*WHAT TO DO*. Scan the records for the string "selector"; copy each line where it occurs.

*SOURCE DATA*.
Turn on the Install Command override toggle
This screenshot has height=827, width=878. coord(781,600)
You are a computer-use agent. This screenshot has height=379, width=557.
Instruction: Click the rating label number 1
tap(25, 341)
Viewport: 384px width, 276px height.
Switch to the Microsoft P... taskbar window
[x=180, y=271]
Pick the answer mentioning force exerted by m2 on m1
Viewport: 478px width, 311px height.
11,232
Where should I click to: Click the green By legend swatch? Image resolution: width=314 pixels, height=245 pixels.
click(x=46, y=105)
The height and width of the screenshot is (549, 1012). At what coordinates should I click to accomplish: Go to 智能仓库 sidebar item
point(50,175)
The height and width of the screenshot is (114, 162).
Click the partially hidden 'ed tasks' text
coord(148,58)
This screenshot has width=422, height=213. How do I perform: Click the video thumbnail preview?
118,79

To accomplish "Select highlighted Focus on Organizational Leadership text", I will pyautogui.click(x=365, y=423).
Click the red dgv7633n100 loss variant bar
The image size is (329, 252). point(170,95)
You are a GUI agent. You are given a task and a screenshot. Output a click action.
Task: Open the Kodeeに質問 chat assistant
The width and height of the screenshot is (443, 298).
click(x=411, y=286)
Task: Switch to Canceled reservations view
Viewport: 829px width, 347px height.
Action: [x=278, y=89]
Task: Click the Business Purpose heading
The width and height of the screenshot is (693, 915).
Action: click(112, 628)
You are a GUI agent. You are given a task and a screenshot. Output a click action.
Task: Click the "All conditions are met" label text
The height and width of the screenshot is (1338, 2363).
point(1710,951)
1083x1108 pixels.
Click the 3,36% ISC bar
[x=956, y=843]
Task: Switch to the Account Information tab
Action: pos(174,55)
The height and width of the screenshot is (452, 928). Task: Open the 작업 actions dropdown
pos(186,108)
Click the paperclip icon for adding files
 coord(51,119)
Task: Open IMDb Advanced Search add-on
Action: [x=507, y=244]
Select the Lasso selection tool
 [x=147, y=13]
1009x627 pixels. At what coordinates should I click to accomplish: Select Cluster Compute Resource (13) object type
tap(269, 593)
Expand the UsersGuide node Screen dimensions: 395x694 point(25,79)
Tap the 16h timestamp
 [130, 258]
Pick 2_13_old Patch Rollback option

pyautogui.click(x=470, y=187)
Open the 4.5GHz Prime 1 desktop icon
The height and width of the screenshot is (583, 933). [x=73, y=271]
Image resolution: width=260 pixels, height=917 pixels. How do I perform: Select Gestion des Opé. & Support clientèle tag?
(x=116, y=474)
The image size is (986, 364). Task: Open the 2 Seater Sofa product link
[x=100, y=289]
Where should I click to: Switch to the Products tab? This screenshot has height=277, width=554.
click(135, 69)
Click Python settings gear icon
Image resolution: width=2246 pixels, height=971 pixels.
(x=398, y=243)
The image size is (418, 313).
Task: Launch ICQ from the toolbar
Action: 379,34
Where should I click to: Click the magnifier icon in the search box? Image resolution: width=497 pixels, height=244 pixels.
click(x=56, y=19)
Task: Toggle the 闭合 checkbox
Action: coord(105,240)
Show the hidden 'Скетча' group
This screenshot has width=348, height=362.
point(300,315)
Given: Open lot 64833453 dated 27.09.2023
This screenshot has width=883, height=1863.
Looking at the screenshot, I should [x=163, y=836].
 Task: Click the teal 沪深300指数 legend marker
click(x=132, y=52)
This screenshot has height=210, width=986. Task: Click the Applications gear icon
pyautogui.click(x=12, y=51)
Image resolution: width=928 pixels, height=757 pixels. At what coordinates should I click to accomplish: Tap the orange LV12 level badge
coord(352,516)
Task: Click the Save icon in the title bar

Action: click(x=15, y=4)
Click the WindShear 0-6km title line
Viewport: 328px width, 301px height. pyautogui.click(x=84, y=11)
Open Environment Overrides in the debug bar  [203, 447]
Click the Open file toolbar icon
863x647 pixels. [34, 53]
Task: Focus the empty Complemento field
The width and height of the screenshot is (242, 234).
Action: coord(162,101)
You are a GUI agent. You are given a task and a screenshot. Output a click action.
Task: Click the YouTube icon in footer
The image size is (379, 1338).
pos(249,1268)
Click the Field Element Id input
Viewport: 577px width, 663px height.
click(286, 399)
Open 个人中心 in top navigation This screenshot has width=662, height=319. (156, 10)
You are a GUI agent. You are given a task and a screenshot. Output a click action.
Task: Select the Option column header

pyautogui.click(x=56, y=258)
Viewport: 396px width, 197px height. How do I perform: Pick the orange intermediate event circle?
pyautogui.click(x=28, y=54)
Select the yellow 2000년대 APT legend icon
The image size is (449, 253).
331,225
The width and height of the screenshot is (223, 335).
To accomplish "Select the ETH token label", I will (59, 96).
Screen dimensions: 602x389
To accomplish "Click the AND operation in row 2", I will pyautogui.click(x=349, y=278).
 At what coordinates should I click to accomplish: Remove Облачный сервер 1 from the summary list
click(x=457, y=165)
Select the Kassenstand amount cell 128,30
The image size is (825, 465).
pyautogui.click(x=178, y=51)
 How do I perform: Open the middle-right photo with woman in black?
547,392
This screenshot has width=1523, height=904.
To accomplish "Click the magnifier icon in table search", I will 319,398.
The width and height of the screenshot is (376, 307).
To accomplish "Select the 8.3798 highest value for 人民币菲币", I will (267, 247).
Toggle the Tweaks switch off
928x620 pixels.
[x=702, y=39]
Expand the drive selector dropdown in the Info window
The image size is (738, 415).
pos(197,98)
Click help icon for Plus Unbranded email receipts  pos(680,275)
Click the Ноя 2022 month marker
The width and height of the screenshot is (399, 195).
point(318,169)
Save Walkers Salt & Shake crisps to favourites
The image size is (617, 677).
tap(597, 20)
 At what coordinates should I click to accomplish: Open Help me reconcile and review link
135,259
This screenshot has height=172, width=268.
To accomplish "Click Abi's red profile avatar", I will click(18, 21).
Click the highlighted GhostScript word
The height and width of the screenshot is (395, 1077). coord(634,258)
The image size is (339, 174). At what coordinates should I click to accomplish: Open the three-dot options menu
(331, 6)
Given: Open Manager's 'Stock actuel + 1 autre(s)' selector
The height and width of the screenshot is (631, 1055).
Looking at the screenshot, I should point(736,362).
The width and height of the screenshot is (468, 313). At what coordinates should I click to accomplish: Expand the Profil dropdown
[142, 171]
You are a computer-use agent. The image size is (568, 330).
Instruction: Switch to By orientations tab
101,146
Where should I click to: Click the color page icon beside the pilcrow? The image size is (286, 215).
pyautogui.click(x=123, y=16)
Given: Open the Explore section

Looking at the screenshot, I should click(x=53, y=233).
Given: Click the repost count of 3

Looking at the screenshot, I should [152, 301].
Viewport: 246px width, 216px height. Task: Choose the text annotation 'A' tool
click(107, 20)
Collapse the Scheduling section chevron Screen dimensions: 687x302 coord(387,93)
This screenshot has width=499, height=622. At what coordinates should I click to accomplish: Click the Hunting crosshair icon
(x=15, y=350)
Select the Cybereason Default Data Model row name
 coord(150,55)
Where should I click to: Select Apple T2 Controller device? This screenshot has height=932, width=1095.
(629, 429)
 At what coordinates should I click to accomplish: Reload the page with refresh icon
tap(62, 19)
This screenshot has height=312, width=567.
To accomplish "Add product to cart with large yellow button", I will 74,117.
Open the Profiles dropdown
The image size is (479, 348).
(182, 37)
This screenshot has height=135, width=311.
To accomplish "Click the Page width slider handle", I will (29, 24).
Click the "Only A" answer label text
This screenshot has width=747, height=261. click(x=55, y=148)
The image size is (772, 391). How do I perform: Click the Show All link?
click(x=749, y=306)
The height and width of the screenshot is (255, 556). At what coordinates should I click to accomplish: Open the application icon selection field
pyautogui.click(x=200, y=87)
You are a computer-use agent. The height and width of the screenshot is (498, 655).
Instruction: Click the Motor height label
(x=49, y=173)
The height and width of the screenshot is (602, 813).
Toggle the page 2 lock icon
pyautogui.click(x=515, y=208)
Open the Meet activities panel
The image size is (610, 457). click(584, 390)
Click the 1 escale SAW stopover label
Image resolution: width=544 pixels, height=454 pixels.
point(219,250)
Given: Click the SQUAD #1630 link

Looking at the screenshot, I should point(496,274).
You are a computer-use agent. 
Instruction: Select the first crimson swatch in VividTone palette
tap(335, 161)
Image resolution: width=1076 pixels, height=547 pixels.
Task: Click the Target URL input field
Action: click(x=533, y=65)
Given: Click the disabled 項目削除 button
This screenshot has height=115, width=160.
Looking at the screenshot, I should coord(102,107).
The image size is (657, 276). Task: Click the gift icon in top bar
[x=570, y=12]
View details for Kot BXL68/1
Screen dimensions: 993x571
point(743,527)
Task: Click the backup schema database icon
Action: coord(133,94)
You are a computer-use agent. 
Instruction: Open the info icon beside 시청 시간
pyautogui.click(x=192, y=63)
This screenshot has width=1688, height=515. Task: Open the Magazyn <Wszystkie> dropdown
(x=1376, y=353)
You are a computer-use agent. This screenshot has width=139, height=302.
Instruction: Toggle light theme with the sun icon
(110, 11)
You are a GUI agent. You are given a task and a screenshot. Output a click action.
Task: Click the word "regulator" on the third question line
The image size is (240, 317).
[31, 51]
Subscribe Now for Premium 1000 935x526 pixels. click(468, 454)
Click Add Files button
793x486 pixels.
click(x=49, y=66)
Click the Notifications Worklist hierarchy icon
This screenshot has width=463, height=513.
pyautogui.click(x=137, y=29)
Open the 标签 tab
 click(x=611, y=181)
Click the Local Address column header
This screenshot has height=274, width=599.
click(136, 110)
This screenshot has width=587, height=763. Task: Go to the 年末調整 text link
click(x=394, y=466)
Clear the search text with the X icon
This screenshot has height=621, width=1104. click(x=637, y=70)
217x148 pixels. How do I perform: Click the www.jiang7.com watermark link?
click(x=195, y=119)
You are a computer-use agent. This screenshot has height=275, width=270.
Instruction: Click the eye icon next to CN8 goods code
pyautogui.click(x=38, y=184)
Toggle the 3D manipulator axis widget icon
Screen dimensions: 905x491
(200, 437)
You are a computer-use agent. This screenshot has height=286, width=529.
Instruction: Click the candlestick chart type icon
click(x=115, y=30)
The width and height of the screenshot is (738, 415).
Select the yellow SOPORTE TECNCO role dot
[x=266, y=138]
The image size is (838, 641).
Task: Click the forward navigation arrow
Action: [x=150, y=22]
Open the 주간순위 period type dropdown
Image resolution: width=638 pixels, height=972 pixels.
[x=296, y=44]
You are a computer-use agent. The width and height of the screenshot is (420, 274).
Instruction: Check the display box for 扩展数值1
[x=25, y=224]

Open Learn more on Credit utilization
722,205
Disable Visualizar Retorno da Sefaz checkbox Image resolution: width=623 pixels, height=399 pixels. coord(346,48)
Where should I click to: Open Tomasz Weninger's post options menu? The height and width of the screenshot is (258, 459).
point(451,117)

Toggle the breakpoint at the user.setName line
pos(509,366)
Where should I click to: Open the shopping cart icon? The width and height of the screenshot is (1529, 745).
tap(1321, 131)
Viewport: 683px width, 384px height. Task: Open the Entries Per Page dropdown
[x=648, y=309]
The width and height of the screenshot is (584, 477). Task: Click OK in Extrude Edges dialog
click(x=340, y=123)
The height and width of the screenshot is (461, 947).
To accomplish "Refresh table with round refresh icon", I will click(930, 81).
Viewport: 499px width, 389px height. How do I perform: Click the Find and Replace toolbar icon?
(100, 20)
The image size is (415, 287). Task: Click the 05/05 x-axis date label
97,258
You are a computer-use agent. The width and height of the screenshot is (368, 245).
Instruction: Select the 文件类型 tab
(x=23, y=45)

*RESPONSE TO THIS TASK*.
Expand the drive selector dropdown in the Info window
Given: Open Manager's 'Stock actuel + 1 autre(s)' selector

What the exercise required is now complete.